Aspen is manufacturing what we know as the J&J vaccine for distribution in SA and the continent beyond. This vaccine’s one-shot dosage is particularly important in settings where other vaccines cannot be used because there is no infrastructure to store them in the freezing cold chain needed to keep them active and effective.

In July we celebrated again when Ipasa’s Pfizer and its vaccine development partner, BioNTech, partnered with Cape Town-based SA biopharmaceutical company Biovac to manufacture vaccines that will be distributed within the AU. This is the equivalent of a second gold medal for Biovac, which already signed up with Pfizer in 2019 to manufacture its antipneumonia vaccine Prevenar 13 for the local market.

For SA companies to be identified as partners in the high-stakes vaccine supply race is a mark of their quality production at the highest level and augurs well for them to again be identified as partners for technology transfer in the future.

Around the world there are shortages of raw materials for vaccines, manufacturing supplies — from cell-culture media to filters, vials and stoppers — and skilled staff such as laboratory technicians, maintenance crews, quality controllers and trainers.

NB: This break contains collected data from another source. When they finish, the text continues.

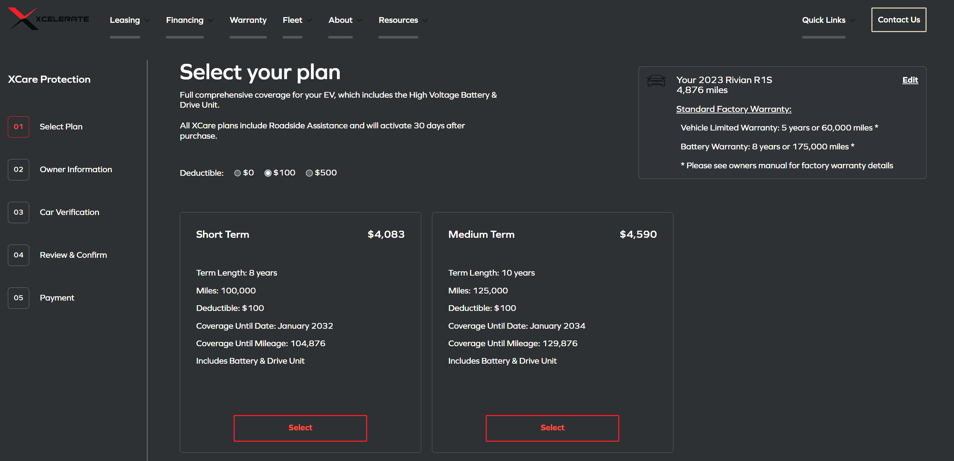Select the Medium Term plan
The height and width of the screenshot is (461, 954).
tap(552, 428)
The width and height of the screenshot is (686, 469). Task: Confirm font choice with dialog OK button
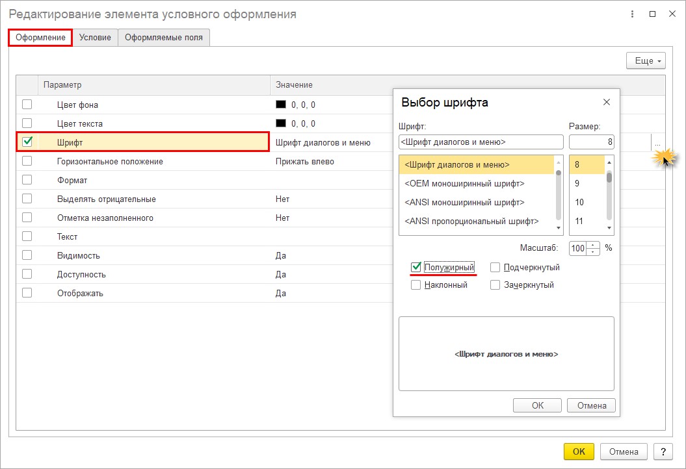coord(537,405)
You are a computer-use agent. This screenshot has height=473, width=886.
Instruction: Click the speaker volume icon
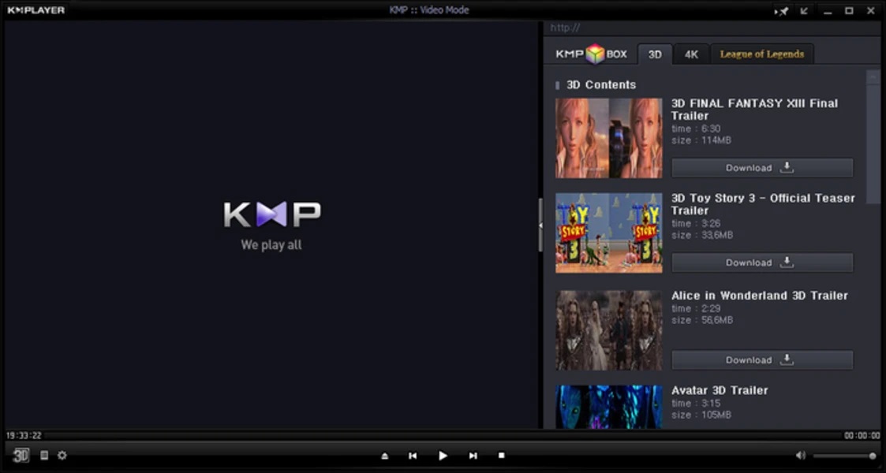tap(801, 456)
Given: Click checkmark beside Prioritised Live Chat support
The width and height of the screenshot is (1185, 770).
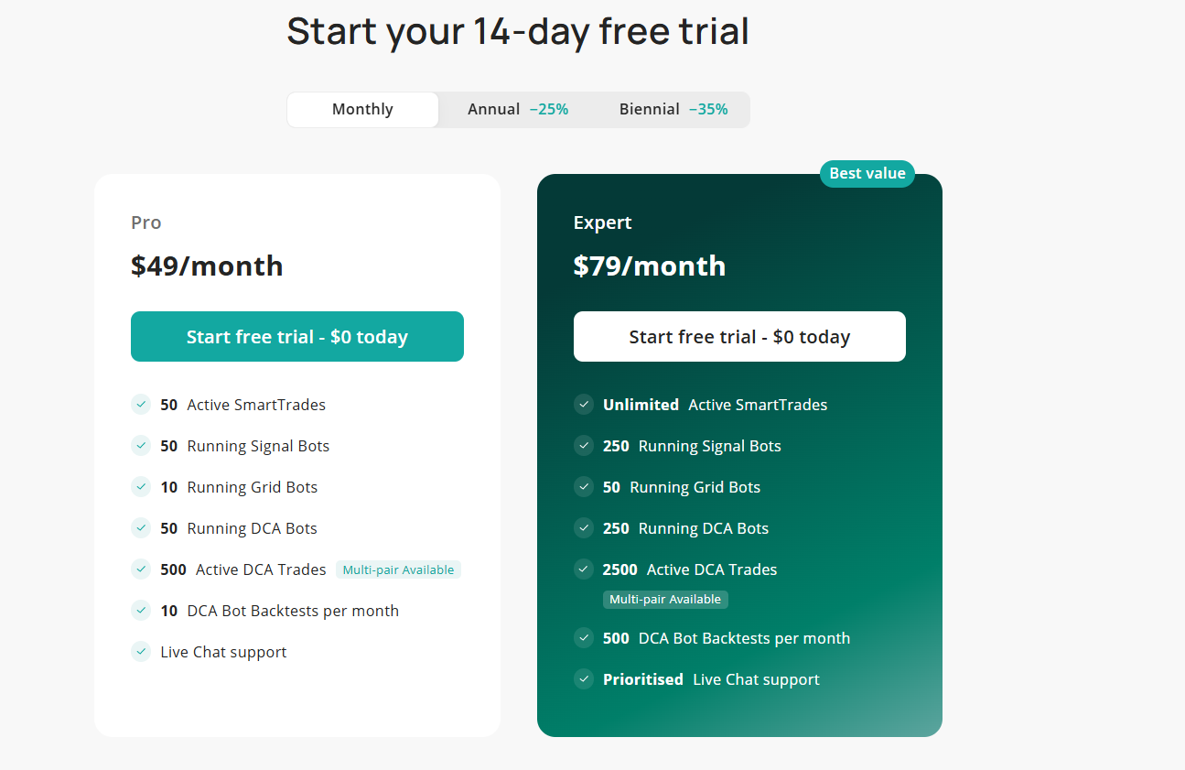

All of these and more are in huge demand for vaccine production.

The World Bank has calculated that 11-billion vaccines are needed globally for every adult to be vaccinated by the end of the year. Our overarching trade association, the International Federation of Pharmaceutical Manufacturers & Associates (IFPMA), estimates that vaccine deliveries will increase by three to six times of current levels in the last quarter of this year.

Governments and health departments that will be receiving vaccines need to make sure their supply and distribution systems are up to the task. Trade barriers may need easing to receive vaccine ingredients without delay. Supply chains — and particularly cold chains — need to function smoothly and speedily so that patients are vaccinated well before the vaccine’s shelf life expires.

On a continent where some countries are already struggling to meet the UN sustainable development goals, it is vital not to lose more time in rolling out vaccines, to the people of Southern Africa and Africa as a whole. We believe this is about more than caring, sharing and showing ubuntu. The blunt fact is that nobody is truly safe from Covid-19 until the majority is vaccinated.

Over the past month the IFPMA has rolled out its “Five Steps to Advance Covid-19 Vaccine Equity”:

  • Step up dose sharing. This is a critical urgent step towards vaccine equity: it needs support to be successful;
  • Continue to optimise production. Maximise Covid-19 vaccine output without compromising safety and quality, including through additional collaborations with partners that can produce significant quantities;
  • Call out trade barriers so that they can be eliminated;
  • Support country readiness. Partner with governments on Covid-19 vaccine deployment, particularly in low- and lower-middle income countries, to ensure they are ready and able to deploy available doses within their shelf life; and
  • Drive further innovation. The evolution of the Covid-19 virus is a stark reminder that research and innovation must continue.

There are more than 300 pharmaceutical partnerships globally aimed at rapidly scaling up vaccine manufacture to achieve greater vaccine equity, according to the IFPMA. As with the SA examples, these partnerships are based on voluntary licensing agreements that allow for technology transfers.

Companies selected to partner in vaccine manufacture will benefit from the vaccine innovator transferring know-how, necessary technology and sometimes direct investment so the local partner can optimise output of quality vaccine.

Ultimately, the legacy of skills development for both technical and management staff will benefit the company’s future undertakings, our country and our continent. Hopefully, such collaborations will be templates for many more pharmaceutical partnerships that will also help ensure we are better prepared for the next pandemic.

• Pharasi is CEO of the Innovative Pharmaceutical Association of SA.